Add something like pdf_extract_raw()?
Can we add a function to get the raw object data of a pdf?
Purpose: Extract raw PDF object data with object streams unpacked, enabling access to PDF annotations, links, and other internal structures that are currently inaccessible through the existing qpdf R package functions.
I'd like this command:
qpdf --qdf --object-streams=disable input.pdf output.pdf
Outputs the normalized PDF containing raw object data
Proposed Function Signature:
Returns: Raw PDF object data as character lines containing:
PDF header (%PDF-1.6, %QDF-1.0, etc.) etc.
I'm ultimately looking to extract URLs and URIs from PDFs and think this will help me get there.
Maybe you can do this with the pdftools package? e.g. pdftools:: pdf_data()
I guess that could work, but it doesn't seem to be the same kind of output. I guess I can just keep doing the system() call:
# Simple equivalence test using a public PDF
library(pdftools)
# Use a publicly available PDF for testing
test_url <- "https://www.w3.org/WAI/ER/tests/xhtml/testfiles/resources/pdf/dummy.pdf"
temp_pdf <- tempfile(fileext = ".pdf")
download.file(test_url, temp_pdf, mode = "wb")
cat("=== RAW OUTPUT COMPARISON ===\n")
# Method 1: qpdf system call
cat("\n1. qpdf system call output:\n")
qpdf_result <- system2("qpdf", c("--qdf", "--object-streams=disable", temp_pdf, "-"),
stdout = TRUE, stderr = TRUE)
cat("qpdf lines:", length(qpdf_result), "\n")
cat("Sample qpdf output:\n")
print(head(qpdf_result, 10))
# Method 2: pdftools::pdf_data()
cat("\n2. pdftools::pdf_data() output:\n")
pdf_data_result <- pdf_data(temp_pdf)
cat("pdf_data structure:", class(pdf_data_result), "\n")

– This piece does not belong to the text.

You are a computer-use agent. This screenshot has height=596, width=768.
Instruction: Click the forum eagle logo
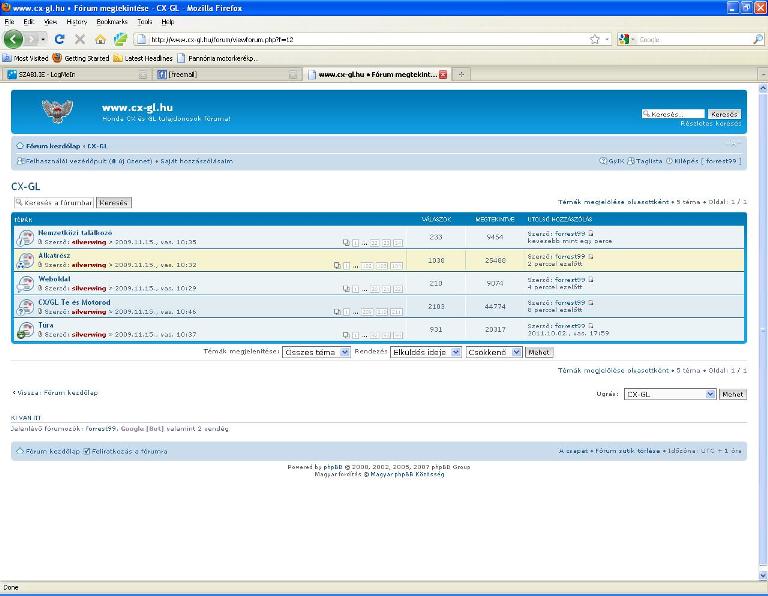(56, 111)
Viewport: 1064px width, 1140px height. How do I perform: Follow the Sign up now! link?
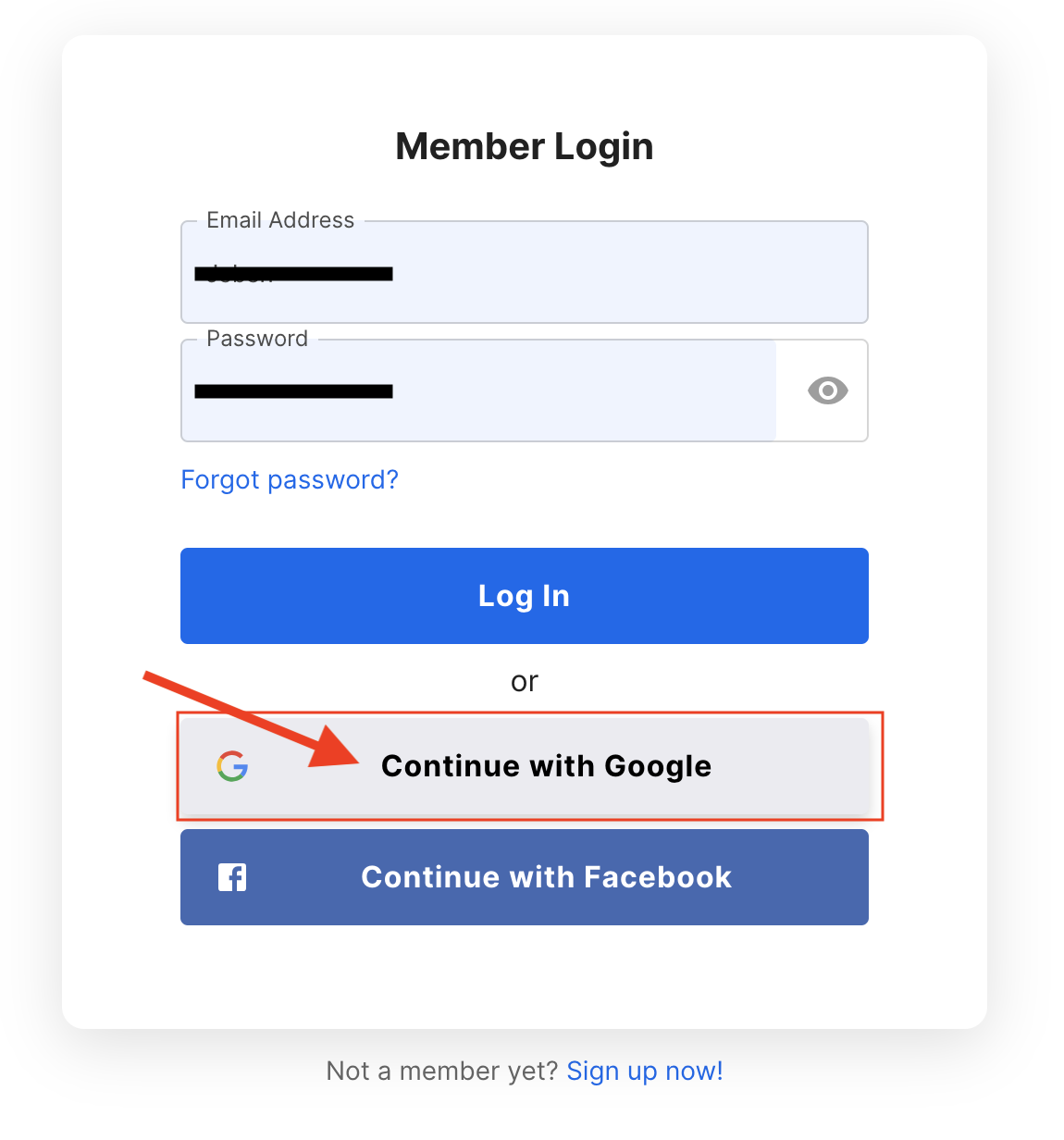645,1071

cat("pdf_data length:", length(pdf_data_result), "\n")
if (length(pdf_data_result) > 0) {
cat("First page structure:\n")
print(str(pdf_data_result[[1]]))
}
# Are they equivalent?
cat("\n=== EQUIVALENCE TEST ===\n")
cat("qpdf: character vector of", length(qpdf_result), "lines\n")
cat("pdf_data: list of", length(pdf_data_result), "data frames\n")
cat("EQUIVALENT:", identical(class(qpdf_result), class(pdf_data_result)), "\n")
unlink(temp_pdf)
I could not get pdftools::pdf_data() to produce the kind of data needed. But this does:
system2("qpdf", c("--qdf", "--object-streams=disable", temp_pdf, "-"), stdout = TRUE, stderr = TRUE)
The problem is that I'm trying to run this on shinyapps.io, which doesn't seem to have an installation of qpdf, so that's why I want to be exposed in this library.